私自身、一昨年の年末年始に生まれて初めてインフルエンザに罹り、当時は風邪かと思って医者に行かなかった所、連日連夜の咳と悪寒に悩まされ、まともに夜も眠れない有り様でした。あの辛さは二度と体験したくはないですね。
 
ちなみに、インフルエンザ関連銘柄としては、筆頭は「タミフル」を販売している中外製薬。
次に、抗インフルエンザの新薬「T-705」を開発している富山化学工業ですが、富士フィルムによるTOBで上場廃止とのこと。
同じく新薬の「ペラミビル」が臨床試験中の塩野義製薬。
また、マスクを販売しているダイワボウ、シキボウなどがあり、いずれも高騰しています。
 
なお、あのバブル崩壊から半年ほど経ちましたが、半年前に期待していた各社の計画はことごとく破綻を喫していますね。
第一三共のプラスグレルがようやく承認に漕ぎ着けた他は、ことごとく承認延期のオンパレードで、二進も三進も行かないといった状況ですね。
言われ続けてきた「2010年問題」にすでに突入していますが、結局、特効薬を生み出すことはできなかったようです。
各社の決算を見るに、大型買収の甲斐もなく、長期計画の頓挫が明確になった格好で、失望するほかはないですね。
 
今回の新型インフルエンザ問題のおかげで、医療と製薬会社の社会的重要性が再認識され、政府による医療費削減の傾向に歯止めがかかる切っ掛けとなってくれれば、災い転じてとなるかもしれませんね。
 
ちなみに、久しぶりに証券口座を確認したら、今更ながら昨年の配当金が口座に振り込まれていました。
 
・武田薬品 100株 8,184円
・アステラス薬 100株 5,580円
合計13,764円
  
素直にすこぶる嬉しいですね。
「相場で1万円を稼ぐことの難しさ」を経験した今、この配当金の大切さが非常に身に染みます。
今更ですが、配当金こそが株式投資の最後の砦と言っても良いのかもしれませんね。
それを理解してか、アステラスが増配を見込んでいることは流石と言った所でしょうか。 
 
◇製薬各社の新薬申請状況
 
○第一三共
抗血小板剤「プラスグレル」→承認
○アステラス製薬
グラム陽性菌抗生物質「テラバンシン」→米で承認延期、欧州で申請取下げ
抗不整脈薬「バナカラント」→承認延期
免疫抑制剤「FK506」(プログラフ後継薬)→承認延期
※米国での承認審査はすでに3年が経過している。
○武田薬品
高脂血症薬「TAK-475」→開発中止
癌性貧血薬「ヘマタイド」→一部開発中止
 
◇製薬大手による大型買収
 
武田薬品:08年2月、アムジェン日本法人(約900億円)・癌などの抗体医薬
         同4月、ミレニアムファーマ(約8,800億円)・癌などの標的薬
エーザイ:07年12月、MGIファーマ(約3,900億円)・癌領域
アステラス:07年11月、アジェンシス(約390億円)・癌などの抗体医薬
第一三共:08年6月、ランバクシー(約4,950億円)・ジェネリック事業
  
◇製薬各社の2010年問題
 
○アステラス製薬
・プログラフ:2008年4月、米国特許切れ。2009年、欧州特許切れ。2010年、日本特許切れ。

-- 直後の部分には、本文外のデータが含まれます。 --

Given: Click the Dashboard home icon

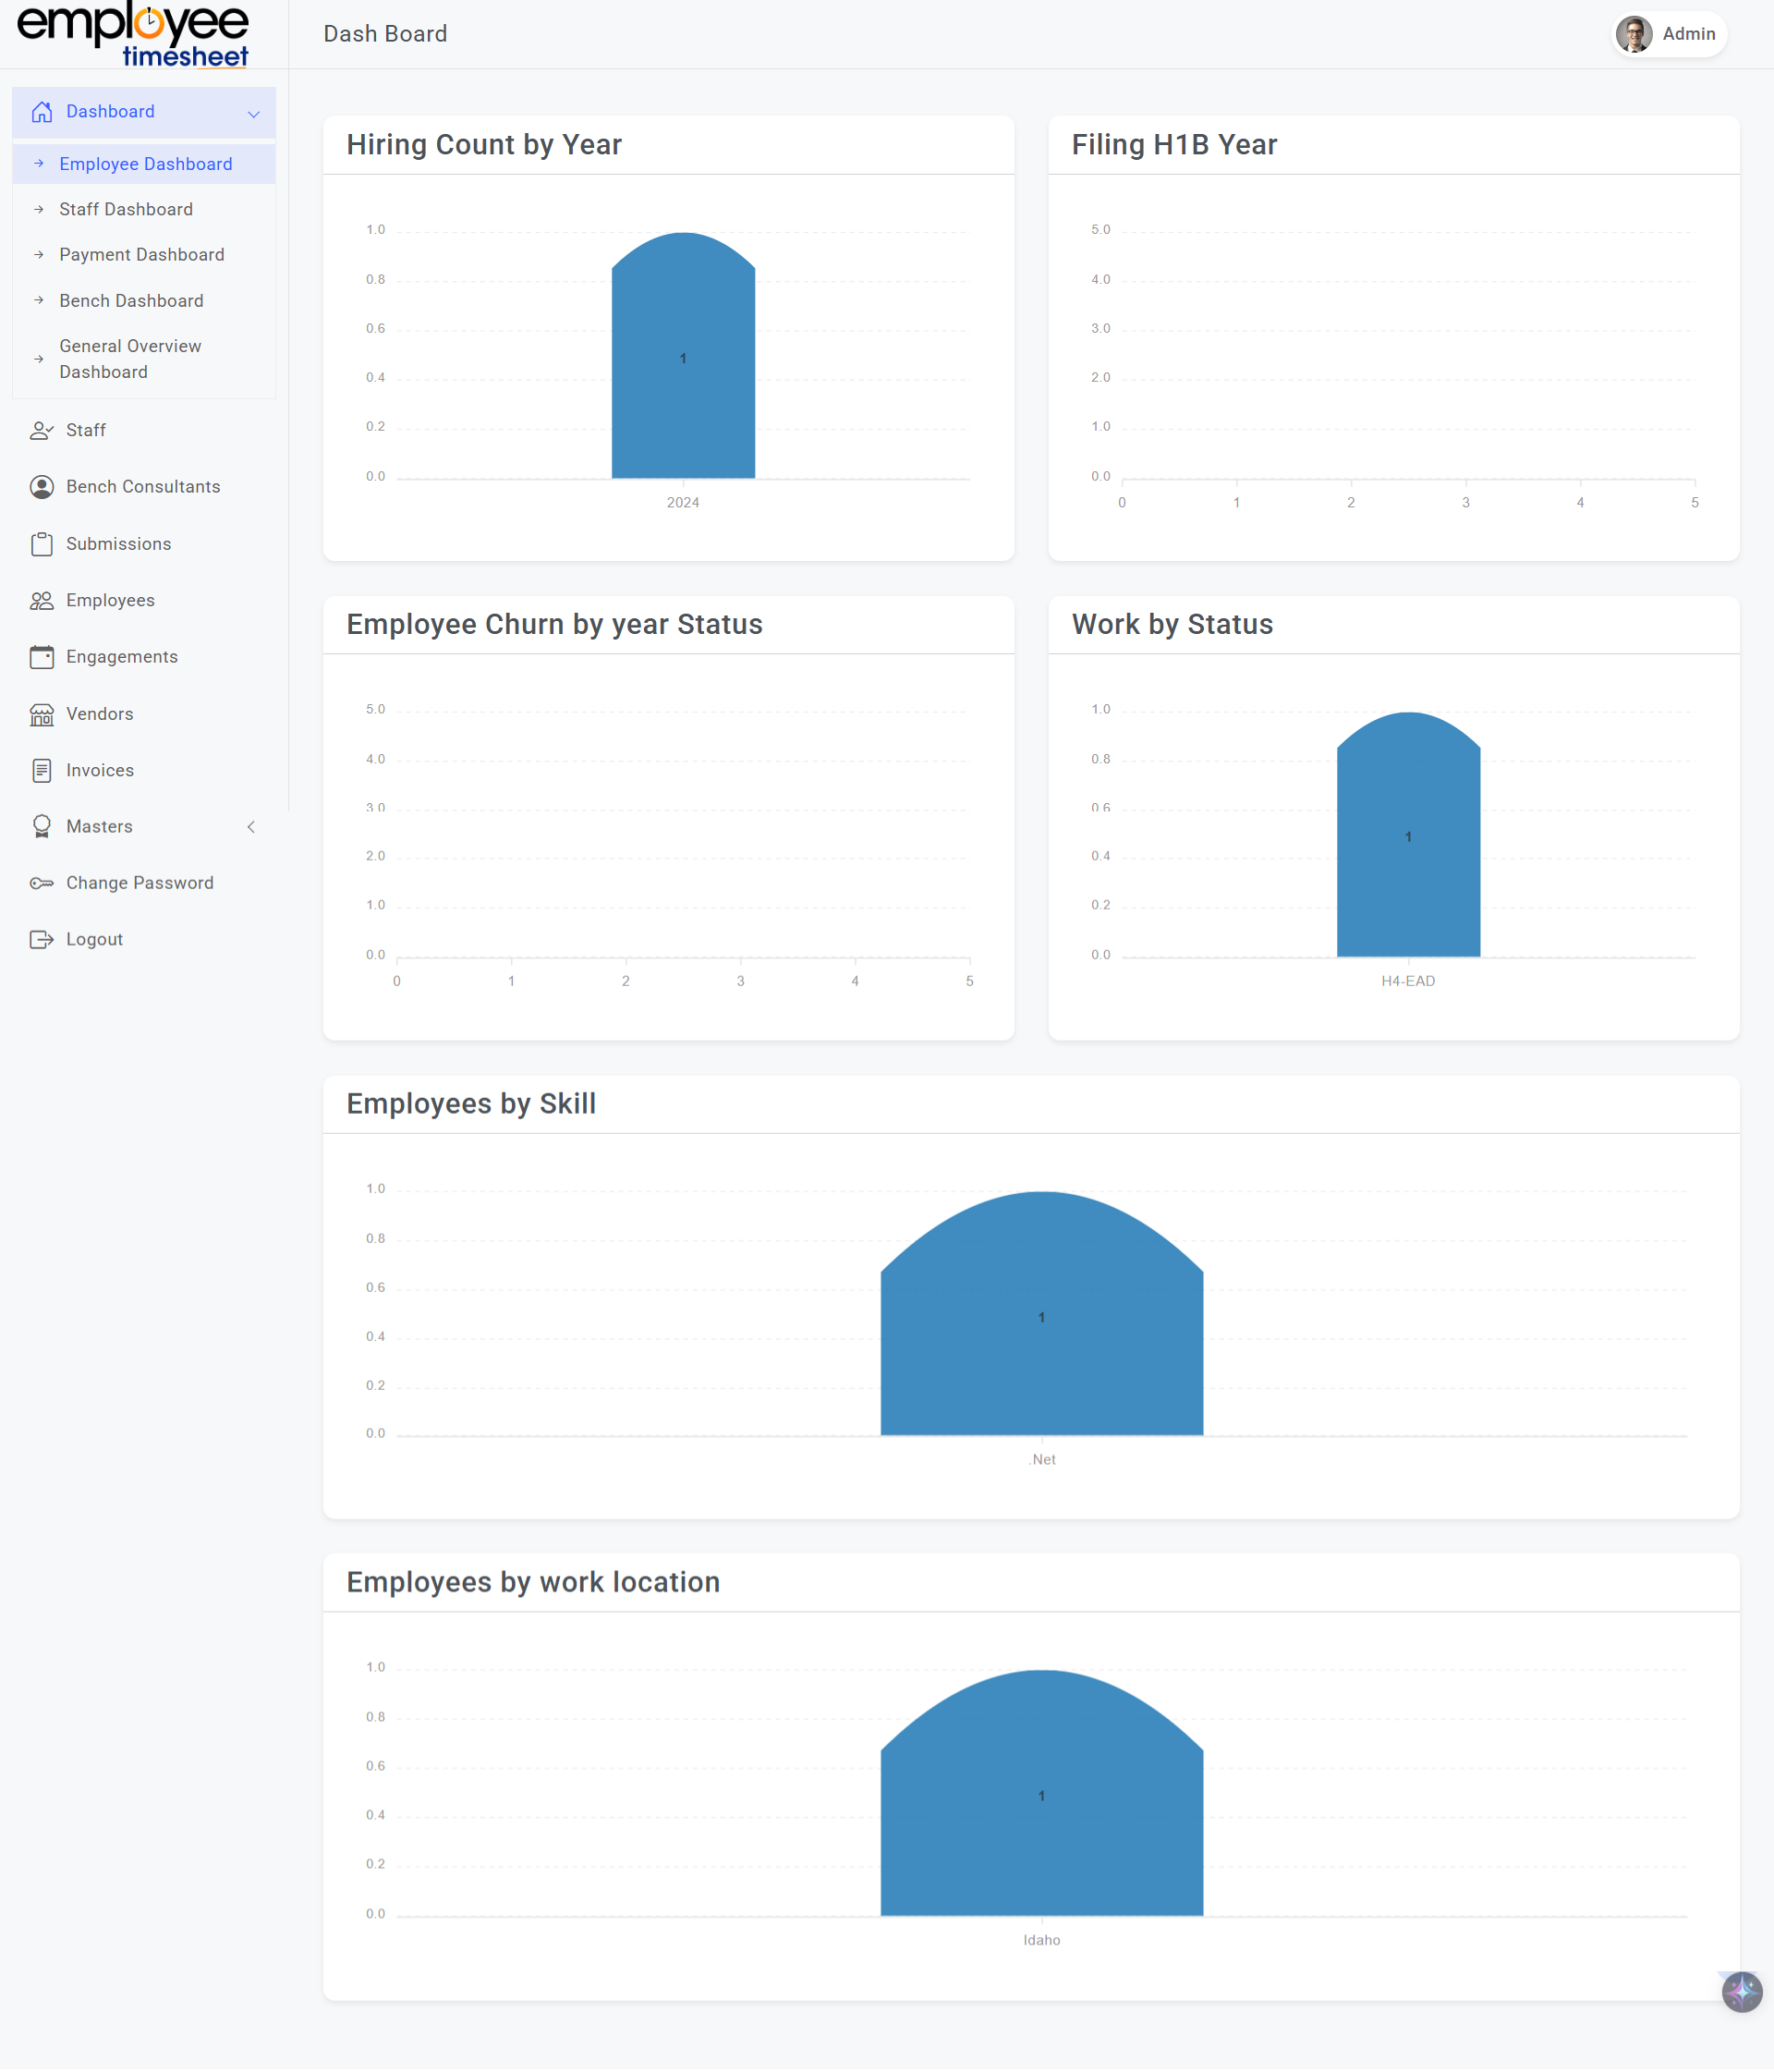Looking at the screenshot, I should click(41, 112).
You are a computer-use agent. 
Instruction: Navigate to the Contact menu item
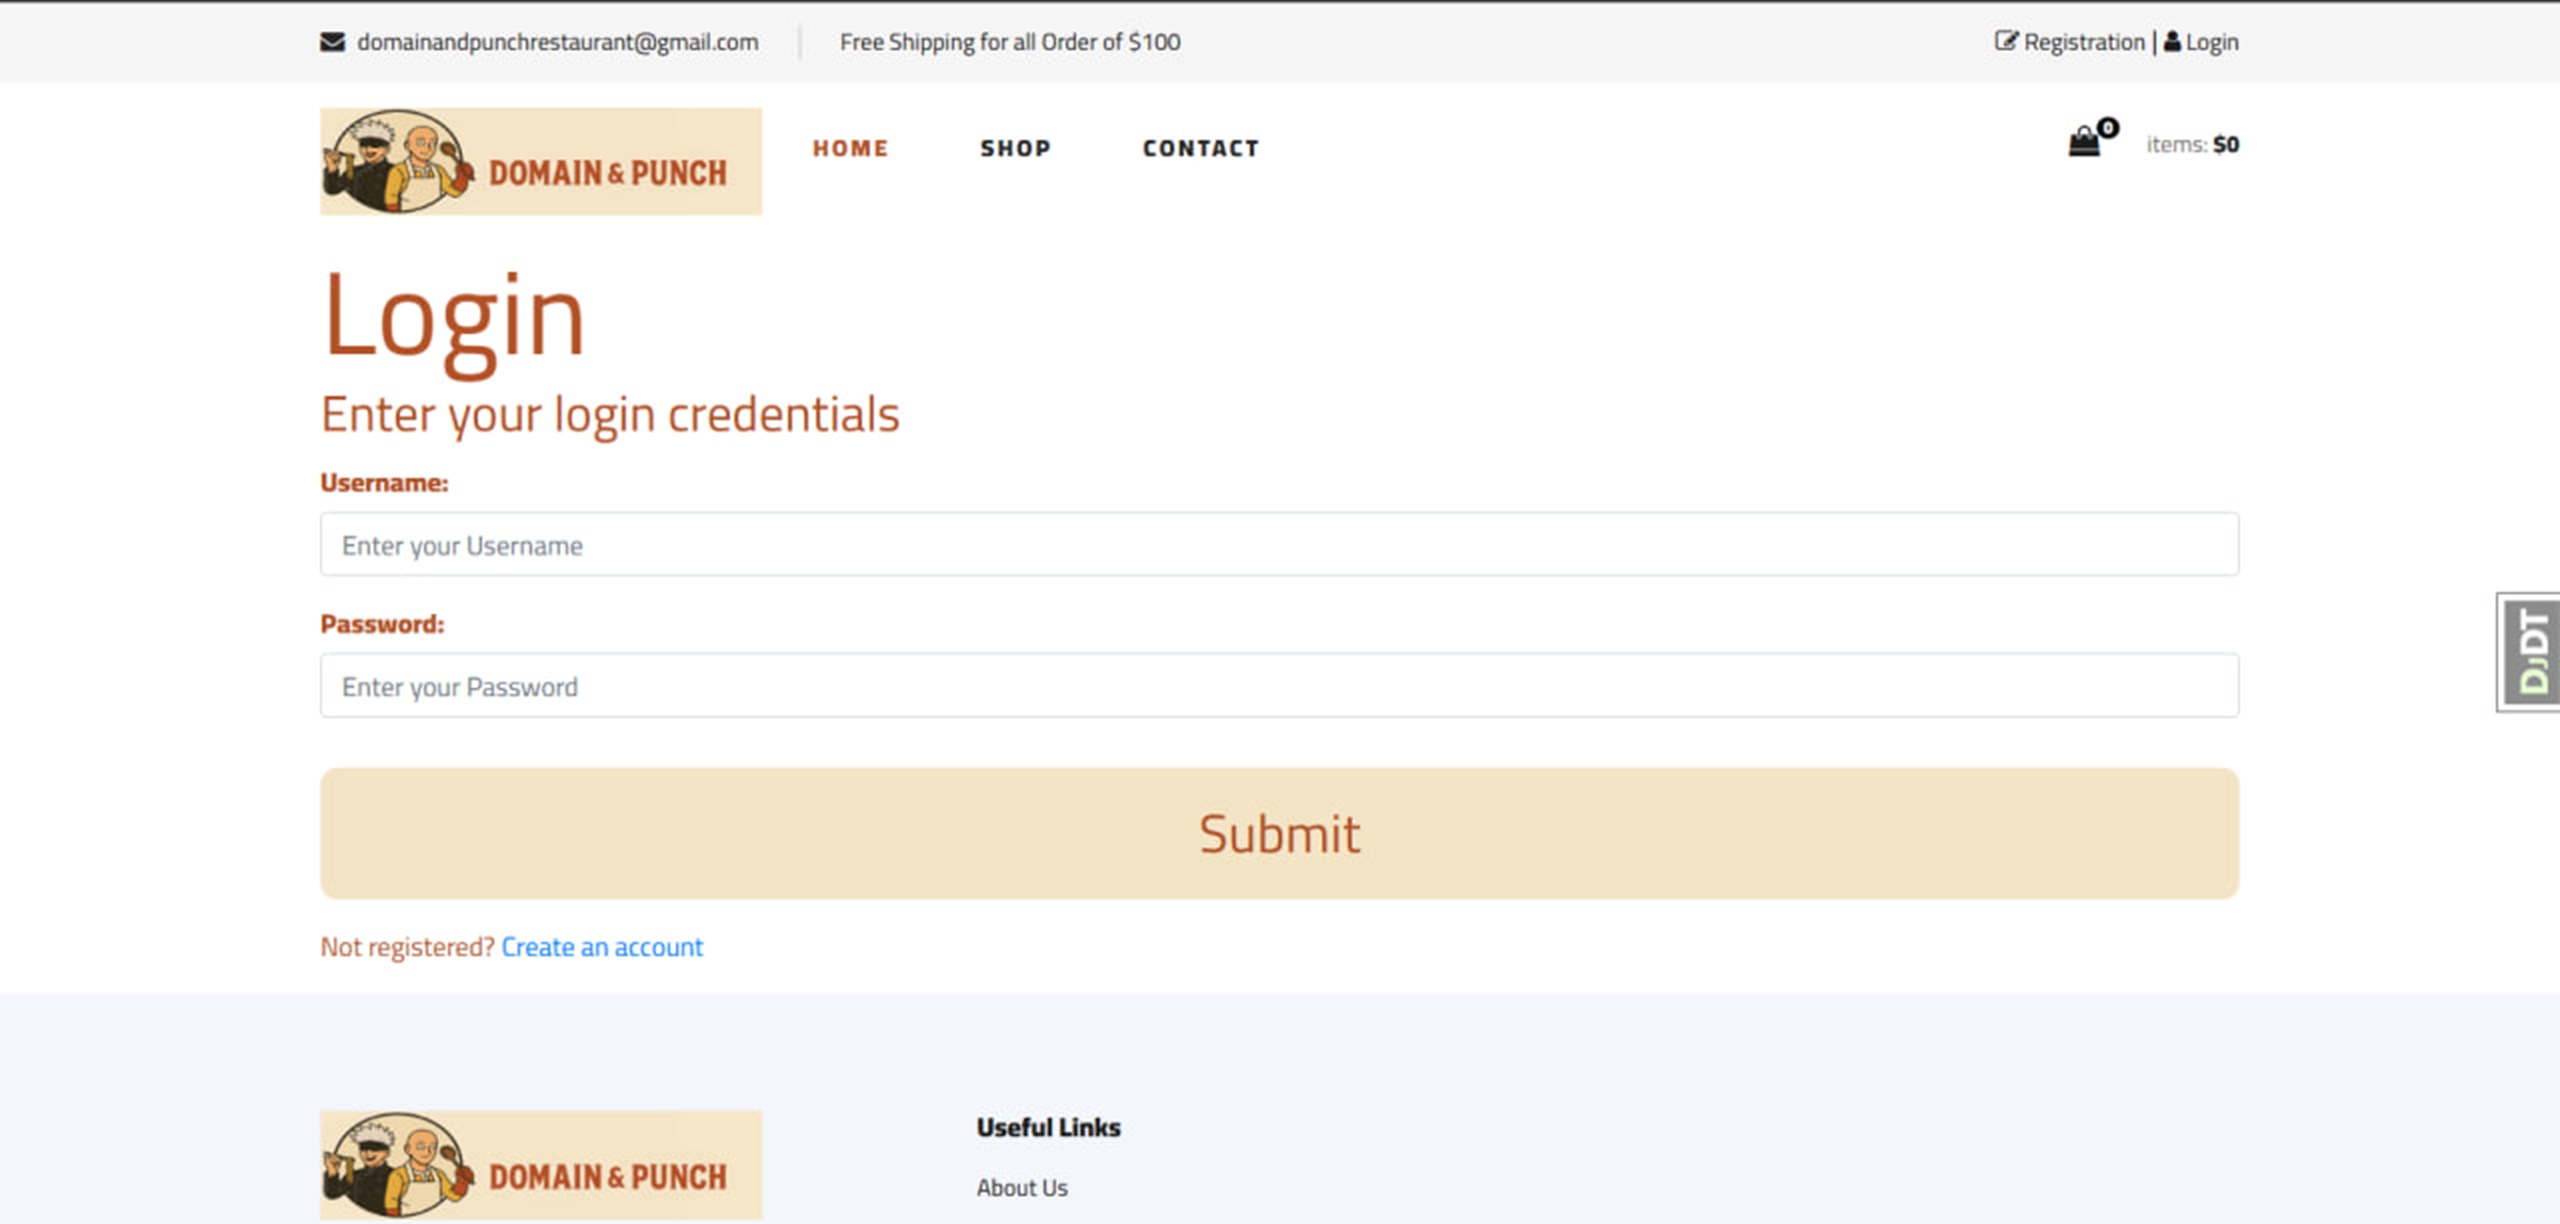[x=1201, y=148]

・ハルナール:2009年10月、米国特許切れ。2010年3月、日本特許切れ。
○武田薬品工業
・タケプロン:2009年11月、米国特許切れ。
・アクトス:2011年1月、米国特許切れ。→アクトス合剤が09年5月に承認
○第一三共
・クラビット:2010年12月、米国特許切れ。
○エーザイ
・アリセプト:2010年11月、米国特許切れ。
・パリエット:2013年5月、米国特許切れ。
○ファイザー
・リピトール:2011年11月、米国特許切れ。